▶ _Tugas Tertulis_
Tuliskan kembali tanpa perubahan seluruh bagian teks tentang fikih pernikahan di bawah, mulai dari "PENDAHULUAN" sampai dengan "dengan yang lainnya.".

▶ _Teks Sumber_
******************************
Fiqh tentang Pernikahan (Pengertian dan hukum Perkawinan versi 4 Madzhab)

PENDAHULUAN
Latar Belakang
            Nikah adalah salah satu asas pokok hidup yang paling utama dalam pergaulan atau masyarakat yang sempurna. Pernikahan bukan saja merupakan satu jalan yang amat mulia untuk mengatur kehidupan rumah tangga dan keturunan, tetapi juga dapat dipandang sebagai satu jalan menuju pintu perkenalan antara suatu kaum dengan kaum lain, dan perkenalan itu akan menjadi jalan untuk menyampaikan pertolongan antara satu dengan yang lainnya.
            Sebenarnya pertalian nikah adalah pertalian yang seteguh-teguhnya dalam hidup dan kehidupan manusia, bukan saja antara suami isteri dan keturunannya, melainkan antara dua keluraga. Dari baiknya pergaulan antara suami dengan isterinya, kasih-mengasihi, akan berpindah kebaikan itu kepada semua keluarga dari ke dua belah pihak tersebut, sehingga mereka menjadi satu dalam segala urusan bertolong-menolong sesamanya dalam menjalankan kebaikan dan mencegah segala kejahatan. Selain itu, dengan pernikahan seseorang akan  terpelihara dari kebinasaan hawa nafsunya.


PEMBAHASAN

A.      PENGERTIAN PERKAWINAN SECARA BAHASA
Dalam bahasa Indonesia, perkawinan berasal dari kata “kawin” yang menurut bahasa artinya membentuk keluarga dengan lawan jenis; melakukan hubungan kelamin atau bersetubuh. Perkawinan disebut juga “pernikahan”, berasal dari kata nikah (نكاح)   yang menurut bahasa artinya mengumpulkan, saling memasukkan, dan digunakan untuk arti bersetubuh (wathi)[1]. Sedangkan nikah diartikan dengan perjanjian antara laki-laki dan perempuan untuk bersuami isteri (dengan resmi), perkawinan. Pernikahan adalah hal (perbuatan), upacara nikah.[2]
Pernikahan secara bahasa juga dapat di artikan berkumpul, bersetubuh, dan aqad[3]. Dalam Kompilasi Hukum Islam BAB II DASAR-DASAR PERKAWINAN Pasal 2 menerangan bahwa Perkawinan menurut islam adalah pernikahan, yaitu akad yang sangat kuat atau mitsaqan ghalidzan untuk mentaati perintah Allah dan melaksanakan-Nya merupakan ibadah.[4]

B.       PEKAWINAN MENURUT ISTILAH SYARA’
Menurut istilah hukum islam terdapat beberapa definisi perkawinan/pernikahan, diantaranya:

الزَّوَاجُ شَرْعًا هُوَ عَقْدٌ وَضَعَهُ الشَّارِعُ لِيُفِيْدُ مِلْكَ اسْتِمْتَاعِ الرَّجُلِ بِالمَرْأَةِ وَحِلَّ اسْتِمْتَاعِ المَرْأَةِ بِالرَّجُلِ .
******************************
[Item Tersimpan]
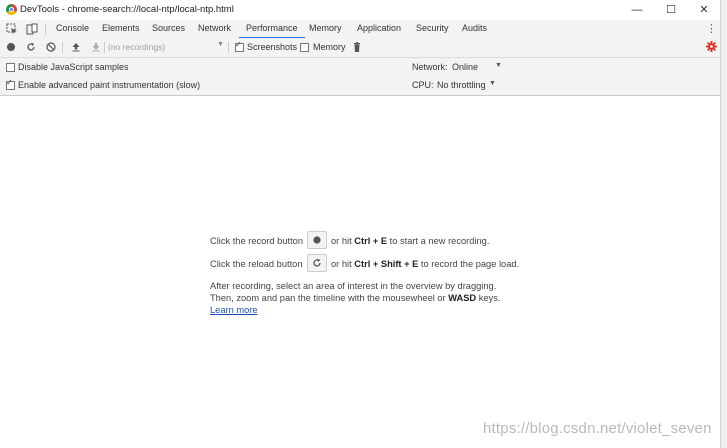 This screenshot has height=448, width=727. Describe the element at coordinates (470, 264) in the screenshot. I see `reload-hint-suffix: to record the page load.` at that location.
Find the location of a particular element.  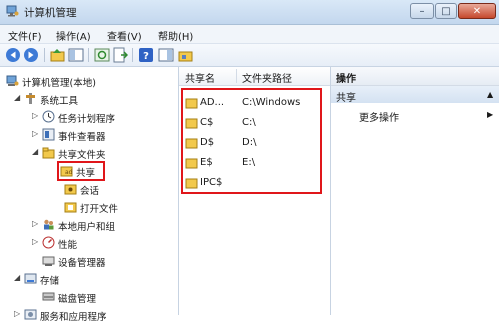

share-name: D$ is located at coordinates (208, 142).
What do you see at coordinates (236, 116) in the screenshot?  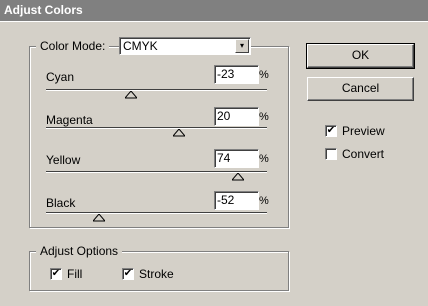 I see `magenta-input: 20` at bounding box center [236, 116].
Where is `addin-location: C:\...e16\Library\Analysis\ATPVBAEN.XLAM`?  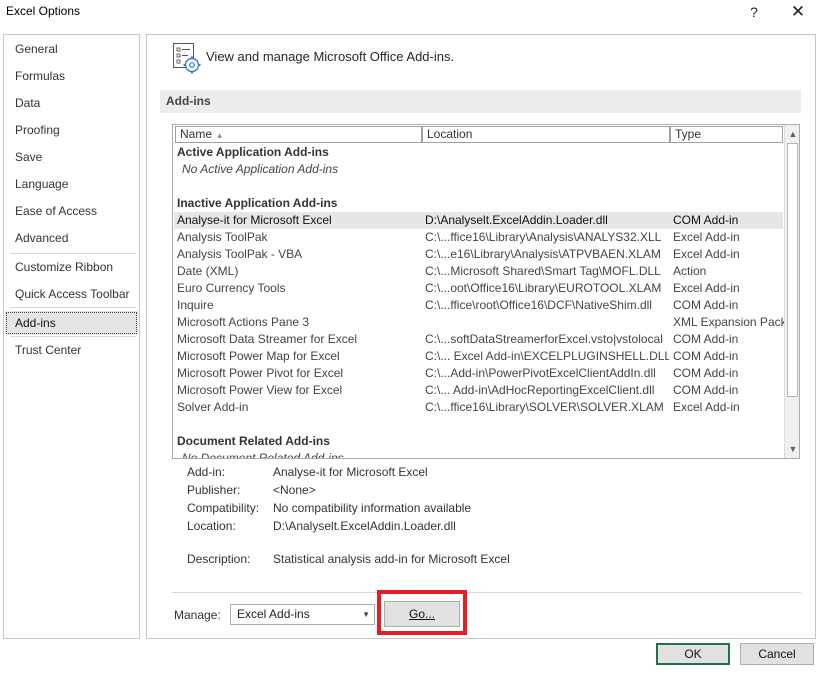 addin-location: C:\...e16\Library\Analysis\ATPVBAEN.XLAM is located at coordinates (543, 254).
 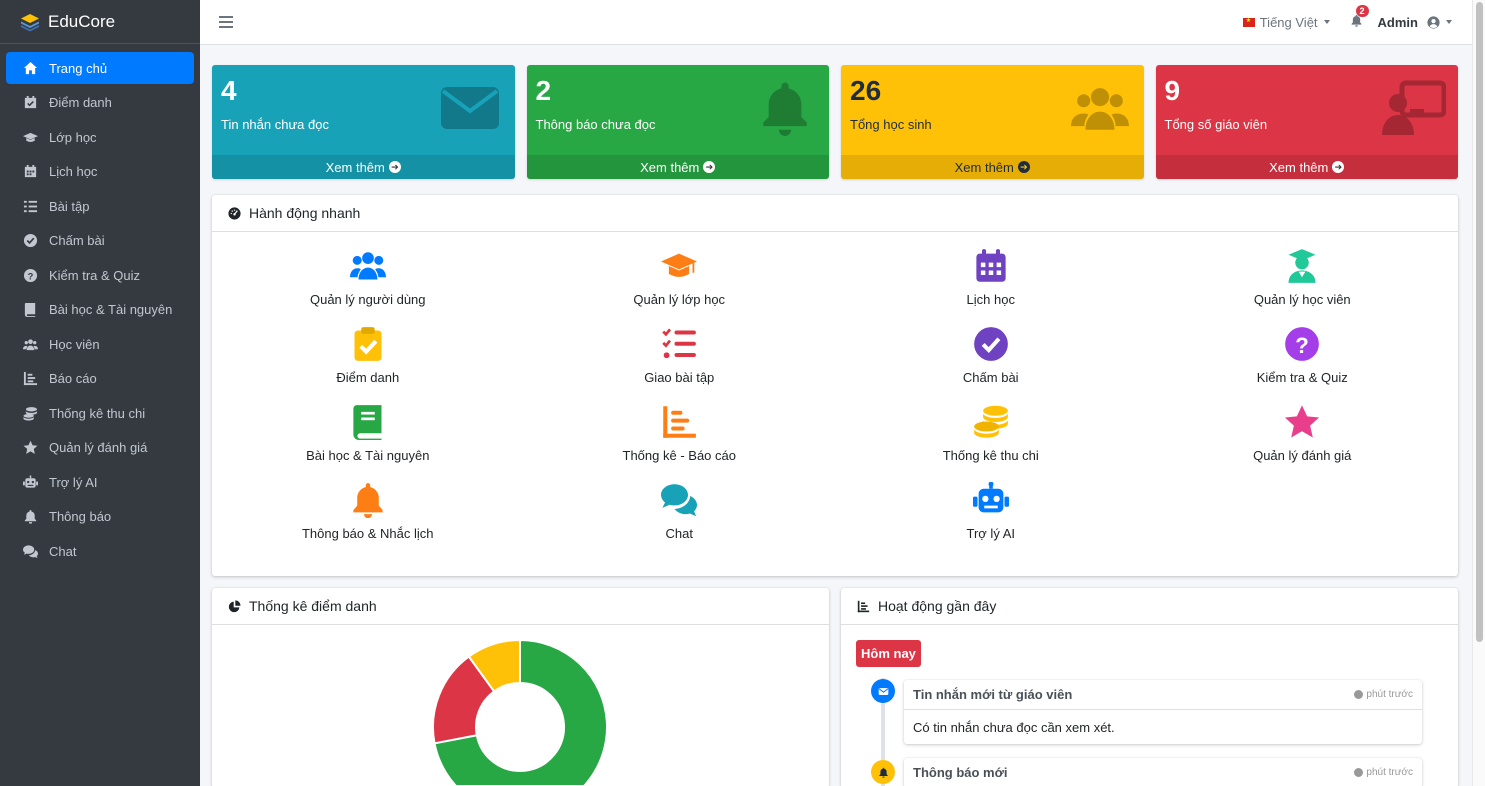 I want to click on language-label: Tiếng Việt, so click(x=1288, y=22).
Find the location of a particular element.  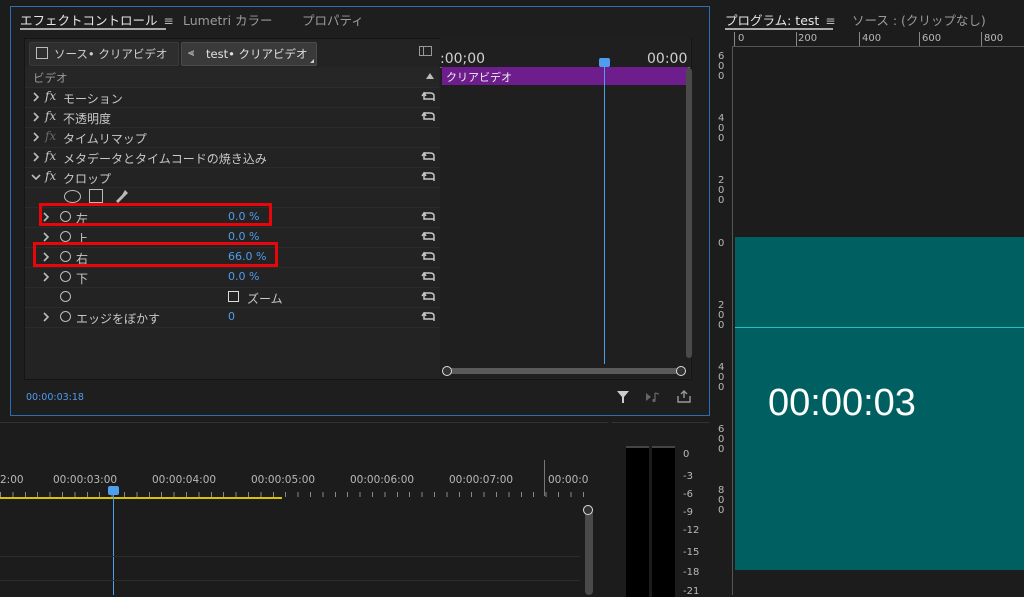

export-icon is located at coordinates (684, 396).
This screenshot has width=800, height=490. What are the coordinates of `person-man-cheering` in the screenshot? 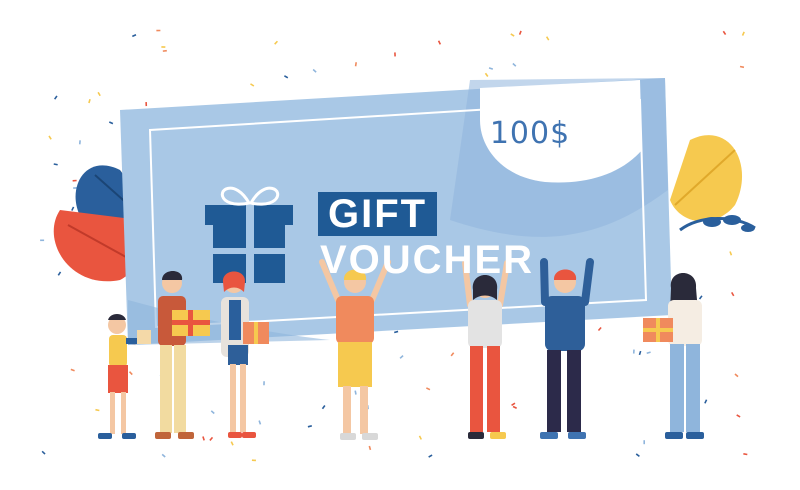 It's located at (355, 350).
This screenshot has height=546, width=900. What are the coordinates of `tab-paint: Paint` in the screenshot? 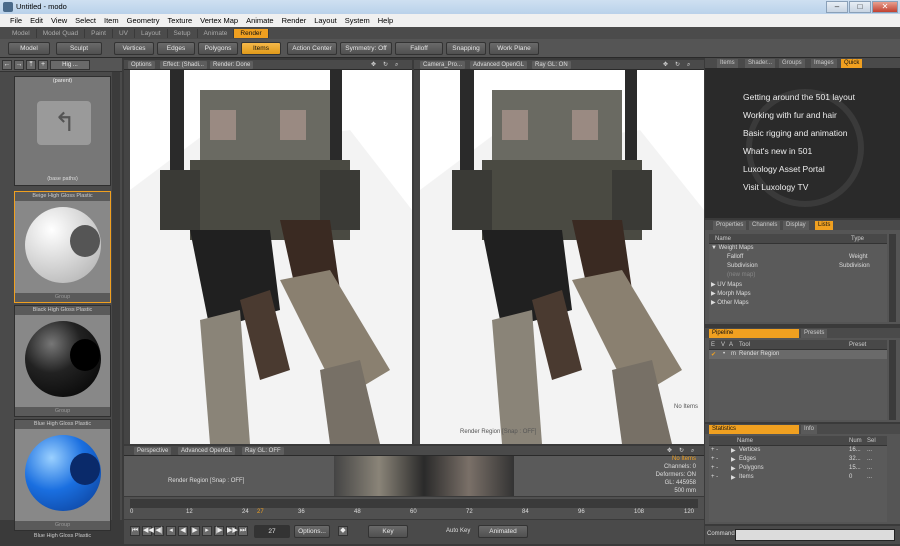 It's located at (99, 33).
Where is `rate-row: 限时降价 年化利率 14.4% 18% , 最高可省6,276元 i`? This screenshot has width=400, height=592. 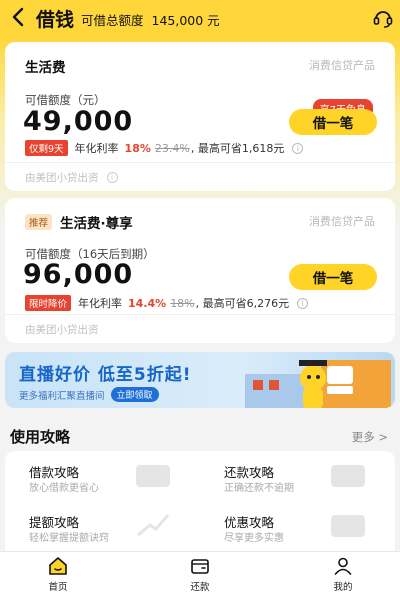 rate-row: 限时降价 年化利率 14.4% 18% , 最高可省6,276元 i is located at coordinates (167, 303).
******************************
▶ _Jawaban_
PENDAHULUAN
Latar Belakang
            Nikah adalah salah satu asas pokok hidup yang paling utama dalam pergaulan atau masyarakat yang sempurna. Pernikahan bukan saja merupakan satu jalan yang amat mulia untuk mengatur kehidupan rumah tangga dan keturunan, tetapi juga dapat dipandang sebagai satu jalan menuju pintu perkenalan antara suatu kaum dengan kaum lain, dan perkenalan itu akan menjadi jalan untuk menyampaikan pertolongan antara satu dengan yang lainnya.